Lyanna se encontraba en el bosque, sintiendo la frescura del aire matutino en su rostro y escuchando el crujido de las hojas bajo sus pies. A su lado, Lunar, la pequeña bestia negra de ojos amarillos, la seguía con pasos ligeros. Había pasado más de un día desde que la joven se había fugado del castillo Stormride, y ahora, a medida que el sol ascendía en el cielo, Lyanna empezaba a sentir el peso de su decisión.
El hambre rugía en su estómago y el cansancio hacía que sus pasos fueran cada vez más vacilantes. Lunar, percibiendo el estado de su amiga, lanzó un gruñido bajo, como si intentara advertirle del peligro de seguir adelante sin rumbo ni provisiones. El sonido reverberó en el aire, profundo y casi paternal, sugiriendo con claridad que la mejor opción sería regresar al castillo.
Lyanna, con el rostro sucio y el cabello desordenado, negó con la cabeza. Recordaba demasiado bien las paredes frías del castillo Stormride, las miradas despectivas de su familia adoptiva y la constante vigilancia que la hacía sentir como una prisionera. No, no podía regresar. No después de haber sentido, aunque solo fuera por un breve momento, la libertad.
—¡No volveré, Lunar! ¡Prefiero morir aquí antes que regresar a ese lugar! —exclamó con determinación, aunque su voz revelaba un deje de desesperación. Lunar, con sus ojos brillantes y expresivos, la miraba con preocupación. Lyanna avanzó unos pasos más, pero pronto su fuerza la abandonó. Se tambaleó y cayó de rodillas al suelo, sus brazos temblando por el esfuerzo.

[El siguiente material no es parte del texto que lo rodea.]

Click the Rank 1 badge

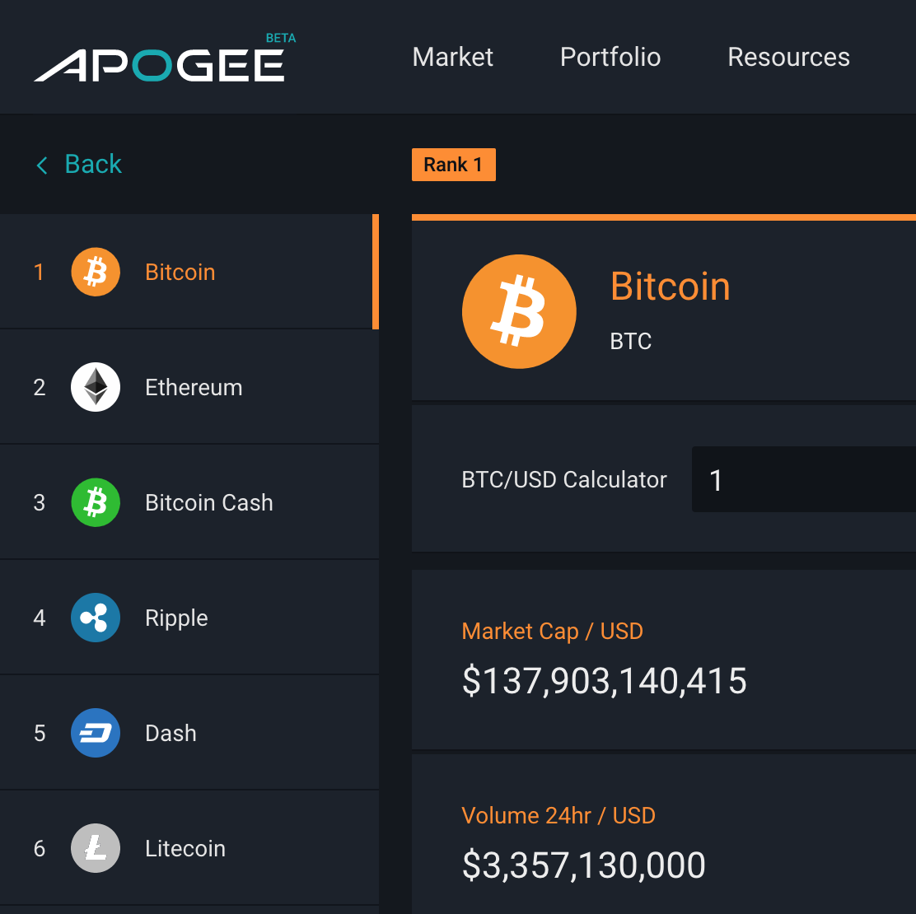pos(454,165)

Lunar se acercó rápidamente a ella, sus movimientos eran dinámicos y ágiles. El cachorro emitió un fuerte rugido, un sonido tan potente que resonó a través del bosque, haciendo que los pájaros volaran asustados de sus perchas. Lyanna levantó la vista, con los ojos nublados por las lágrimas y el cansancio, y vio algo increíble.
Un aura dorada, como la luz del sol atrapada en la niebla, rodeó a Lunar. El aire vibró con una energía desconocida y el entorno comenzó a cambiar. Los árboles y arbustos se difuminaron y retorcieron como si fueran meros reflejos en un estanque agitado. La magia de Lunar transformó el lugar en un parpadeo. De repente, el familiar jardín del castillo Stormride se materializó a su alrededor.

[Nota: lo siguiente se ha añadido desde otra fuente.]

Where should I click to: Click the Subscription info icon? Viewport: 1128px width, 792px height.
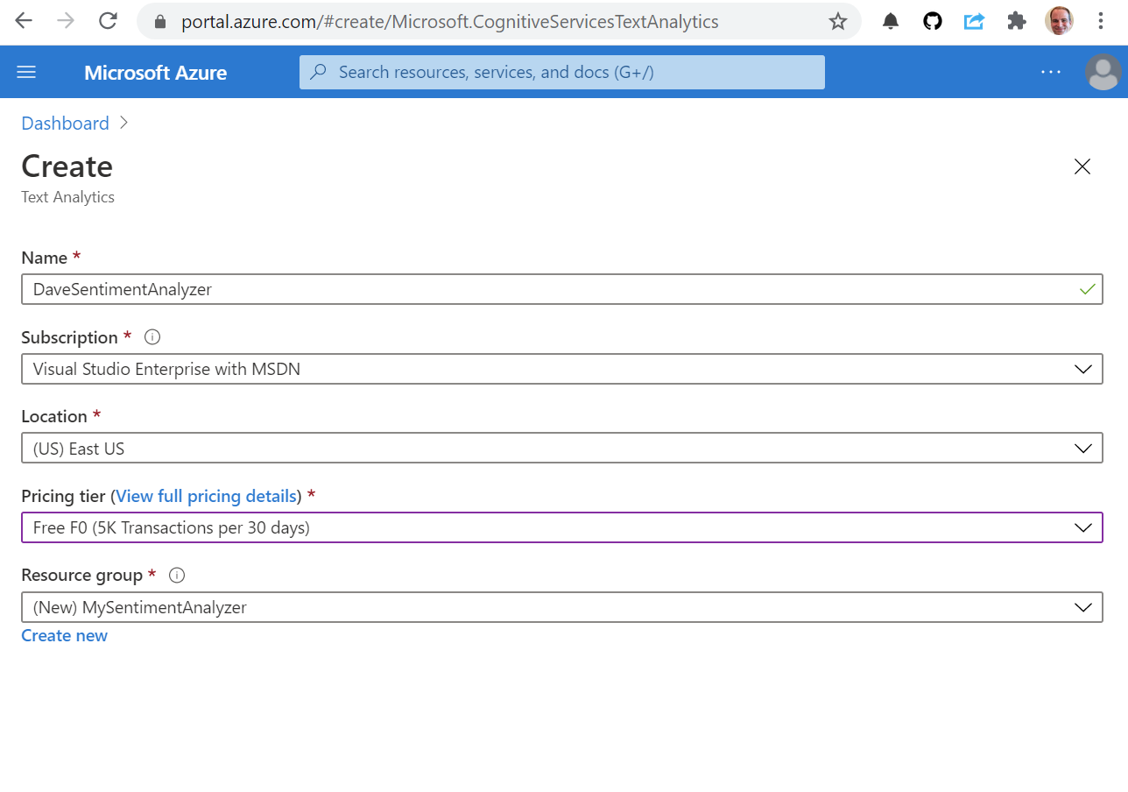point(152,336)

Lyanna, atónita, se levantó tambaleante. Miró a su alrededor, reconociendo los setos bien cuidados y las estatuas de piedra que decoraban el jardín.
—¿Qué? ¿Qué acabas de hacer? —le preguntó a la bestia, quien le dedicó una mirada compungida.
El asombro de Lyanna pronto se transformó en frustración y enfado. Miró a Lunar con ojos furiosos, y aunque sabía que su pequeño amigo solo quería protegerla, no podía evitar sentirse traicionada.
—¡No sé cómo lo has hecho, pero no debiste traerme de vuelta! —gritó con desesperación. Su voz resonó en la quietud del jardín. Lunar gruñó, pareciendo indicarle que no había sido adrede.
—Espera, ¿no controlas tu poder? —susurró—. ¿Qué eres, Lunar?
Lunar la miró con sus ojos amarillos, llenos de una sabiduría que parecía superar su corta vida. Se acercó a ella, frotando su cabeza contra su mano en un gesto de consuelo. Aunque no podía hablar, sus ojos decían todo lo que necesitaba saber. Lunar sabía que el bosque, aunque libre, no era un lugar seguro para una niña sola y cansada.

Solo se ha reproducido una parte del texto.